This has finally banned the bomb, and is compulsory international law (ius cogens). There is no derogation from it. The nuclear states may ignore this but they are thereby stigmatised as pariah states.

The survival of humanity is thus existentially linked to Scotland’s struggle for independence. And our task is to respond to the moral challenge of our nuclear idolatry. No is the hero’s word. We must be brave, here and now.

Brian Quail
Glasgow

I WAS interested in the article “FM marks launch of UK’s tallest wind turbine in South Lanarkshire” in Thursday’s National. Apparently the First Minister was marking the connection of the UK’s tallest and most efficient onshore wind turbines to the National Grid. These 15 new ultra-efficient turbines will apparently provide around 53,700 households with green electricity over their 30-year lifetime.
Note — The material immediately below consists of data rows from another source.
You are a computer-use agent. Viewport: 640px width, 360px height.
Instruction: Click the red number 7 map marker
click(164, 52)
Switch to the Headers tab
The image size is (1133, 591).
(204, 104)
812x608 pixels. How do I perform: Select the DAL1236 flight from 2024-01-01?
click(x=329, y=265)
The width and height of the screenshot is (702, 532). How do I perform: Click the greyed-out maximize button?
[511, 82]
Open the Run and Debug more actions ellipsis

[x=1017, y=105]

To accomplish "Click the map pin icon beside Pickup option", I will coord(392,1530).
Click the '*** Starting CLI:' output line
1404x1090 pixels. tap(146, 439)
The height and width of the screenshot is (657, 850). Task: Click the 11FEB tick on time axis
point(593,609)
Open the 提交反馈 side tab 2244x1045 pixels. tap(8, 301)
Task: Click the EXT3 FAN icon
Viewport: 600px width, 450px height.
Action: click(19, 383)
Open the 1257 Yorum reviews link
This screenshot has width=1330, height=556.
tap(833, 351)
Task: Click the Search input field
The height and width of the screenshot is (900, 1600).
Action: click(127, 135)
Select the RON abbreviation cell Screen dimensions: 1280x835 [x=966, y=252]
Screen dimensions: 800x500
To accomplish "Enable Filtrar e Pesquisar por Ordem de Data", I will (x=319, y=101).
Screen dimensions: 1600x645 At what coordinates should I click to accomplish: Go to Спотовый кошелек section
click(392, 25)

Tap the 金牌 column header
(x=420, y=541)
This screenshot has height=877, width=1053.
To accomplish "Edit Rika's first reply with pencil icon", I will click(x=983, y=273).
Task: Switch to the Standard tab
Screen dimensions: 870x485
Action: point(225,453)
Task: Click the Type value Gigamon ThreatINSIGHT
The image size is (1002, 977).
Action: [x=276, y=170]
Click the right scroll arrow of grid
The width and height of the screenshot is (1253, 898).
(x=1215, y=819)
By some magical calculation, it is claimed this is the equivalent of taking 23,550 petrol cars off the road every year.

I can just about agree with the First Minister when she stated: “Onshore wind is the biggest source of renewable energy in Scotland, making it a vital part of our mission to become a net-zero economy by 2045.” However I was frankly astounded to see that she then went on to say: “In addition to being a CHEAP and reliable source of electricity that harnesses one of our most abundant resources.”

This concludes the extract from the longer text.